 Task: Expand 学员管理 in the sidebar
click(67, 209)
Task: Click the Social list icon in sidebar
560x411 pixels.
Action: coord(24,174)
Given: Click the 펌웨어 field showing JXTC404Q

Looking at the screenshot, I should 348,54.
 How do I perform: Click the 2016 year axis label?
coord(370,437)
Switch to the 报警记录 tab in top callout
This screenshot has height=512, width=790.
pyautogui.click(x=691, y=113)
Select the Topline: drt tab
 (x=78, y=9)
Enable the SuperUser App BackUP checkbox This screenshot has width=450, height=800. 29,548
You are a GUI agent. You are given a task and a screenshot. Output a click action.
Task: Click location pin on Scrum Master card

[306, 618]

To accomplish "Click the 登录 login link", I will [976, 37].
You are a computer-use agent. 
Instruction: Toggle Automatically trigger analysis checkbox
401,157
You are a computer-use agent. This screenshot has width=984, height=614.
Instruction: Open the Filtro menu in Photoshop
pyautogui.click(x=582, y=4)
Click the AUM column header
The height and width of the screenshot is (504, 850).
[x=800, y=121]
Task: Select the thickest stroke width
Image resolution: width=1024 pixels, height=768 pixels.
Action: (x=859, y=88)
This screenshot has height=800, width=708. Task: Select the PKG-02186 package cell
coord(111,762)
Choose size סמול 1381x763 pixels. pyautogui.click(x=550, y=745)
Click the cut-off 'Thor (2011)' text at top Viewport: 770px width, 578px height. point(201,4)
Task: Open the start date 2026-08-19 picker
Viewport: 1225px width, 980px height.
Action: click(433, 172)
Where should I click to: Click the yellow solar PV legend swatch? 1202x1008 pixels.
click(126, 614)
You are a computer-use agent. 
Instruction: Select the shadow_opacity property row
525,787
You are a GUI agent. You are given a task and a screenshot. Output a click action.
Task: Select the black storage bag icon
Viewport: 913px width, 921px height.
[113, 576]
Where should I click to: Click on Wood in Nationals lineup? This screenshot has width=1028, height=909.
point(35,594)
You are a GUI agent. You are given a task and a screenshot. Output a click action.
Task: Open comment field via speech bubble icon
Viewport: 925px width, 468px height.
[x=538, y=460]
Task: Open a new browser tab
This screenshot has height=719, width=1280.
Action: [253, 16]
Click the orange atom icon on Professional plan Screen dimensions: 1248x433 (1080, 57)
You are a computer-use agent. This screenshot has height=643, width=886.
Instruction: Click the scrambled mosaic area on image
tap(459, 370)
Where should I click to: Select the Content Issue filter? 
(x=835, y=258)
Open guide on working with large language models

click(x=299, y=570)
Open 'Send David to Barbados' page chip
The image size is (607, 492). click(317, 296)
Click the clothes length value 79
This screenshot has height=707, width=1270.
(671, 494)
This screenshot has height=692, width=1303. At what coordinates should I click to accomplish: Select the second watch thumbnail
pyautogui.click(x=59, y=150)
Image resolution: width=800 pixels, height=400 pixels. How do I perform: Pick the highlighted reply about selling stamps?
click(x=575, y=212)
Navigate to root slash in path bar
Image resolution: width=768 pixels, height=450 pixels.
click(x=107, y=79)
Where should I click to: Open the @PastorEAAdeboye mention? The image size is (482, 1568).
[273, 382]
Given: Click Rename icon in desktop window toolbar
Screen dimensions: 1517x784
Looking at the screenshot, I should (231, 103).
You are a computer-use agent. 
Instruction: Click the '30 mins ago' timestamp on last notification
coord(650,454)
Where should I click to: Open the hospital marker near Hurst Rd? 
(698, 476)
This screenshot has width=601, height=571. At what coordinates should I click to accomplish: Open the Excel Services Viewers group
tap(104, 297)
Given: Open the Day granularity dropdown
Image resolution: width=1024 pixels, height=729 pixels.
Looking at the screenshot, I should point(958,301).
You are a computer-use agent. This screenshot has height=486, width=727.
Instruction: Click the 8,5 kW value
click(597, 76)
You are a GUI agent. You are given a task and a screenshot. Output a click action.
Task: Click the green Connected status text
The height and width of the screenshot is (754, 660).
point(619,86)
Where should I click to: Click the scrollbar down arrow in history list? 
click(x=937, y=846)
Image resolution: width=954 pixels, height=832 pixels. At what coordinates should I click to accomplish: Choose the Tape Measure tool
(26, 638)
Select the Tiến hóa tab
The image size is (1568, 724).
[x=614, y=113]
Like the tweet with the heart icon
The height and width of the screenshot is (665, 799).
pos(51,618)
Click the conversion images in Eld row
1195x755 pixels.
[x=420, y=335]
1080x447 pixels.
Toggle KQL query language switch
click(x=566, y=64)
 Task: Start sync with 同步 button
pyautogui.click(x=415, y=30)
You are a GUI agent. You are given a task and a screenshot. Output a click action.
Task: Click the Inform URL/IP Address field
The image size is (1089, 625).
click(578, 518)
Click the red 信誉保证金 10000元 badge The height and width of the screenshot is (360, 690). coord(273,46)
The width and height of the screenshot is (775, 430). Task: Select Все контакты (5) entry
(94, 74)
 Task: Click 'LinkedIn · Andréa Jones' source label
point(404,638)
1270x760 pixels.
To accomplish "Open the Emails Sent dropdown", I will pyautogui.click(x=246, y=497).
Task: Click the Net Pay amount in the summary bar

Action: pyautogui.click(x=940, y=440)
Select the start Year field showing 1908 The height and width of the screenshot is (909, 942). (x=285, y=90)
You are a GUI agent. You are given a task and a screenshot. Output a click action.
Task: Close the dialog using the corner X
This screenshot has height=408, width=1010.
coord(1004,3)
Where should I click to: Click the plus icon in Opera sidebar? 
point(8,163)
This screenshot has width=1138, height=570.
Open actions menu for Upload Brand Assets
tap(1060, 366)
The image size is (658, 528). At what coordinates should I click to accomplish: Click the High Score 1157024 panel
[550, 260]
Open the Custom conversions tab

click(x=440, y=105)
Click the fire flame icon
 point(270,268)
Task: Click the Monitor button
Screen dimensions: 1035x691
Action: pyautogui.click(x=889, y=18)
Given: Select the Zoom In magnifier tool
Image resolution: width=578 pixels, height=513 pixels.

------------------------------------------------------------

#### What the exercise asks:
Having read the records above, reproduce each one exactly.

#### Problem solution:
 Task: Expand 学员管理 in the sidebar
click(67, 209)
Task: Click the Social list icon in sidebar
560x411 pixels.
Action: coord(24,174)
Given: Click the 펌웨어 field showing JXTC404Q

Looking at the screenshot, I should 348,54.
 How do I perform: Click the 2016 year axis label?
coord(370,437)
Switch to the 报警记录 tab in top callout
This screenshot has height=512, width=790.
pyautogui.click(x=691, y=113)
Select the Topline: drt tab
 (x=78, y=9)
Enable the SuperUser App BackUP checkbox This screenshot has width=450, height=800. 29,548
You are a GUI agent. You are given a task and a screenshot. Output a click action.
Task: Click location pin on Scrum Master card

[306, 618]

To accomplish "Click the 登录 login link", I will [976, 37].
You are a computer-use agent. 
Instruction: Toggle Automatically trigger analysis checkbox
401,157
You are a computer-use agent. This screenshot has width=984, height=614.
Instruction: Open the Filtro menu in Photoshop
pyautogui.click(x=582, y=4)
Click the AUM column header
The height and width of the screenshot is (504, 850).
[x=800, y=121]
Task: Select the thickest stroke width
Image resolution: width=1024 pixels, height=768 pixels.
Action: (x=859, y=88)
This screenshot has height=800, width=708. Task: Select the PKG-02186 package cell
coord(111,762)
Choose size סמול 1381x763 pixels. pyautogui.click(x=550, y=745)
Click the cut-off 'Thor (2011)' text at top Viewport: 770px width, 578px height. point(201,4)
Task: Open the start date 2026-08-19 picker
Viewport: 1225px width, 980px height.
Action: click(433, 172)
Where should I click to: Click the yellow solar PV legend swatch? 1202x1008 pixels.
click(126, 614)
You are a computer-use agent. 
Instruction: Select the shadow_opacity property row
525,787
You are a GUI agent. You are given a task and a screenshot. Output a click action.
Task: Select the black storage bag icon
Viewport: 913px width, 921px height.
[113, 576]
Where should I click to: Click on Wood in Nationals lineup? This screenshot has width=1028, height=909.
point(35,594)
You are a GUI agent. You are given a task and a screenshot. Output a click action.
Task: Open comment field via speech bubble icon
Viewport: 925px width, 468px height.
[x=538, y=460]
Task: Open a new browser tab
This screenshot has height=719, width=1280.
Action: [253, 16]
Click the orange atom icon on Professional plan Screen dimensions: 1248x433 (1080, 57)
You are a computer-use agent. This screenshot has height=643, width=886.
Instruction: Click the scrambled mosaic area on image
tap(459, 370)
Where should I click to: Select the Content Issue filter? 
(x=835, y=258)
Open guide on working with large language models

click(x=299, y=570)
Open 'Send David to Barbados' page chip
The image size is (607, 492). click(317, 296)
Click the clothes length value 79
This screenshot has height=707, width=1270.
(671, 494)
This screenshot has height=692, width=1303. At what coordinates should I click to accomplish: Select the second watch thumbnail
pyautogui.click(x=59, y=150)
Image resolution: width=800 pixels, height=400 pixels. How do I perform: Pick the highlighted reply about selling stamps?
click(x=575, y=212)
Navigate to root slash in path bar
Image resolution: width=768 pixels, height=450 pixels.
click(x=107, y=79)
Where should I click to: Open the @PastorEAAdeboye mention? The image size is (482, 1568).
[273, 382]
Given: Click Rename icon in desktop window toolbar
Screen dimensions: 1517x784
Looking at the screenshot, I should (231, 103).
You are a computer-use agent. 
Instruction: Click the '30 mins ago' timestamp on last notification
coord(650,454)
Where should I click to: Open the hospital marker near Hurst Rd? 
(698, 476)
This screenshot has width=601, height=571. At what coordinates should I click to accomplish: Open the Excel Services Viewers group
tap(104, 297)
Given: Open the Day granularity dropdown
Image resolution: width=1024 pixels, height=729 pixels.
Looking at the screenshot, I should point(958,301).
You are a computer-use agent. This screenshot has height=486, width=727.
Instruction: Click the 8,5 kW value
click(597, 76)
You are a GUI agent. You are given a task and a screenshot. Output a click action.
Task: Click the green Connected status text
The height and width of the screenshot is (754, 660).
point(619,86)
Where should I click to: Click the scrollbar down arrow in history list? 
click(x=937, y=846)
Image resolution: width=954 pixels, height=832 pixels. At what coordinates should I click to accomplish: Choose the Tape Measure tool
(26, 638)
Select the Tiến hóa tab
The image size is (1568, 724).
[x=614, y=113]
Like the tweet with the heart icon
The height and width of the screenshot is (665, 799).
pos(51,618)
Click the conversion images in Eld row
1195x755 pixels.
[x=420, y=335]
1080x447 pixels.
Toggle KQL query language switch
click(x=566, y=64)
 Task: Start sync with 同步 button
pyautogui.click(x=415, y=30)
You are a GUI agent. You are given a task and a screenshot. Output a click action.
Task: Click the Inform URL/IP Address field
The image size is (1089, 625).
click(578, 518)
Click the red 信誉保证金 10000元 badge The height and width of the screenshot is (360, 690). coord(273,46)
The width and height of the screenshot is (775, 430). Task: Select Все контакты (5) entry
(94, 74)
 Task: Click 'LinkedIn · Andréa Jones' source label
point(404,638)
1270x760 pixels.
To accomplish "Open the Emails Sent dropdown", I will pyautogui.click(x=246, y=497).
Task: Click the Net Pay amount in the summary bar

Action: pyautogui.click(x=940, y=440)
Select the start Year field showing 1908 The height and width of the screenshot is (909, 942). (x=285, y=90)
You are a GUI agent. You are given a task and a screenshot. Output a click action.
Task: Close the dialog using the corner X
This screenshot has height=408, width=1010.
coord(1004,3)
Where should I click to: Click the plus icon in Opera sidebar? 
point(8,163)
This screenshot has width=1138, height=570.
Open actions menu for Upload Brand Assets
tap(1060, 366)
The image size is (658, 528). At what coordinates should I click to accomplish: Click the High Score 1157024 panel
[550, 260]
Open the Custom conversions tab

click(x=440, y=105)
Click the fire flame icon
 point(270,268)
Task: Click the Monitor button
Screen dimensions: 1035x691
Action: pyautogui.click(x=889, y=18)
Given: Select the Zoom In magnifier tool
Image resolution: width=578 pixels, height=513 pixels.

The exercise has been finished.